Tasks:
1. List every cast member named in the movie review of "Depraved."
2. Carry on the movie review of "Depraved," starting after its last sentence.

Provided text:
====

DEPRAVED – movie review

IFC Midnight
Reviewed for & linked from Rotten Tomatoes by: Harvey Karten
Director: Larry Fessenden
Screenwriter: Larry Fessenden
Cast: David Call, Joshua Leonard, Alex Breaux, Addison Timlin, Maria Dizzla
Screened at: Critics link, NYC, 8/29/19
Opens: September 13, 2019

Depraved Movie Poster

Larry Fessenden’s feverish tale of a human being created by assembled body parts is an apt updating of Mary Shelley’s classic “Frankenstein,” now celebrating the novel’s 200th anniversary. Fessenden, who performed in the 2007 movie “Psychopaths” which deals with chaos inflicted by its title character, and who directed “The Last Winter” about people going insane in the Arctic, is well within his métier with this tale of horror. “Depraved” carries the message so often dished out in the horror films of the 1950s that “Maybe we should not have tampered with nature,” has been resurrected in a tale that conjures up images of young people working their parents’ garage doing exactly that with predictably disastrous results.

====

Source excerpt:
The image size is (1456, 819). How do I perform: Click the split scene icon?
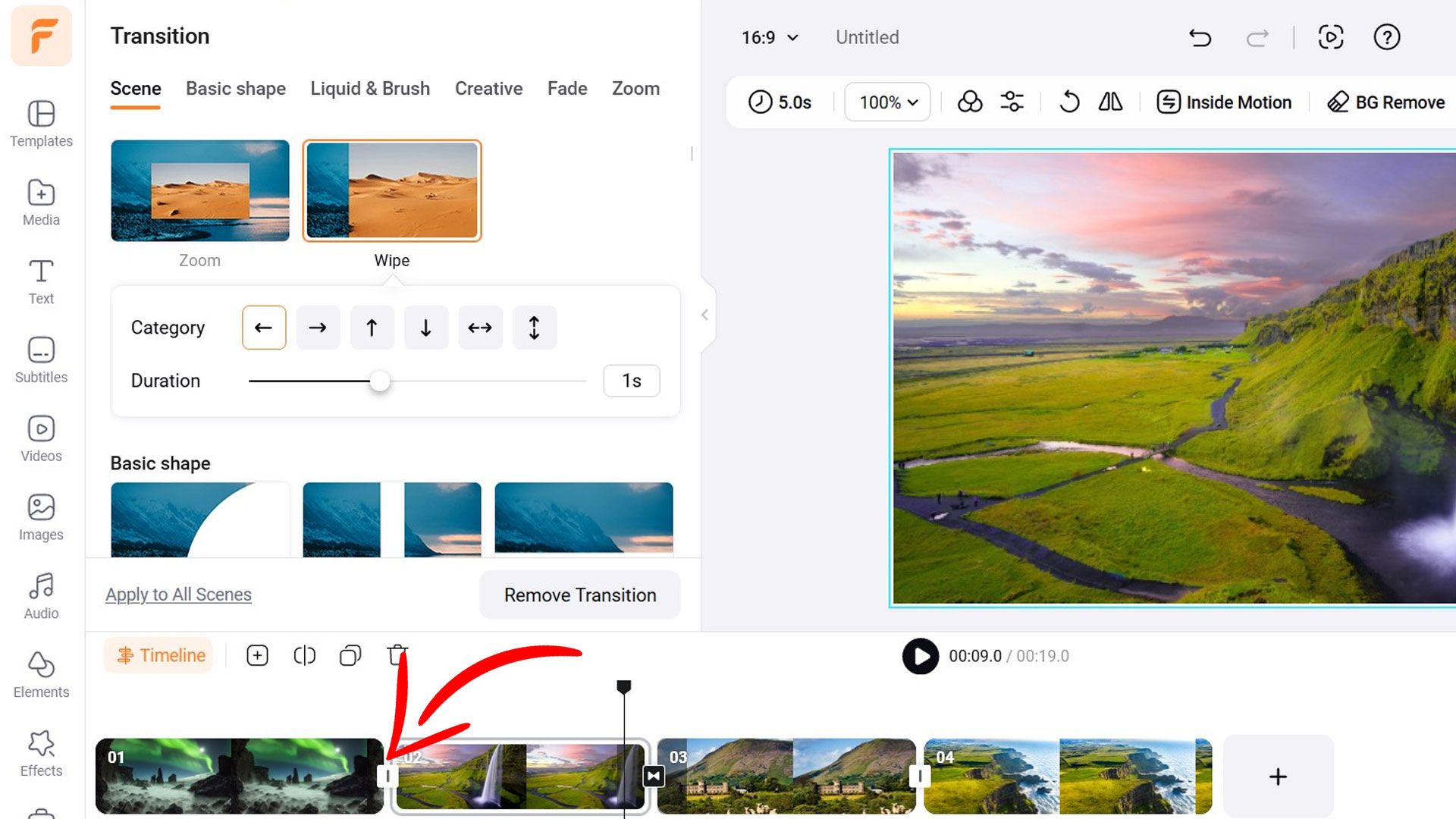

====

Results for the exercise:
1. David Call, Joshua Leonard, Alex Breaux, Addison Timlin, Maria Dizzla

2.
The film opens up with an argument between Lucy (Chloë Levine) and her boyfriend Alex (Owen Campbell), but without realizing it, the young woman has won the argument since Alex is attacked in the dark Brooklyn streets, stabbed to death. His body is dragged to a nearby lab, actually a loft in Brooklyn’s Gowanus area, where a doctor removes his brain and transplants it into a cobbled-together human being, sutures everywhere as though tattoos designed to terrify. Poof: Adam (Alex Breaux) comes to life, his first vision that of Henry (David Call), an otherwise nice guy eager to give him drugs thrice daily to prevent rejection, then to program him and together with his financier John Polidari (Joshua Leonard) make a fortune. Henry, unlike John, is not altogether greedy, but rather intent on restoring to life people killed on the battlefield where Henry, having received medals for bravery in the Middle East, now harbors PTSD.

He teaches Adam ping-pong, and watches while his lone pupil picks up one skill after another, though Henry cannot imagine what Adam is thinking. The creation’s thoughts show the impact of the brain, giving Adam memories of the good times with Lucy but also filled with lightning-like sparks that have always been a major part of films dealing with the experiments of Dr. Victor Frankenstein. Henry introduces Adam to people in his life, including his girlfriend Liz (Ana Kayne) who is concerned with Adam’s loneliness, all the while being pushed by John toward introducing the creation to the scientific world to make a fortune. As in the classic James Whale’s 1931 film “Frankenstein” in which Boris Karloff as the monster scared the bejesus out of kids as Karloff had been doing since 1919, a monster, friendly, even cuddly, always ready to learn and accept nurturing, goes bonkers when treated badly by his creators, leaving bodies in his wake.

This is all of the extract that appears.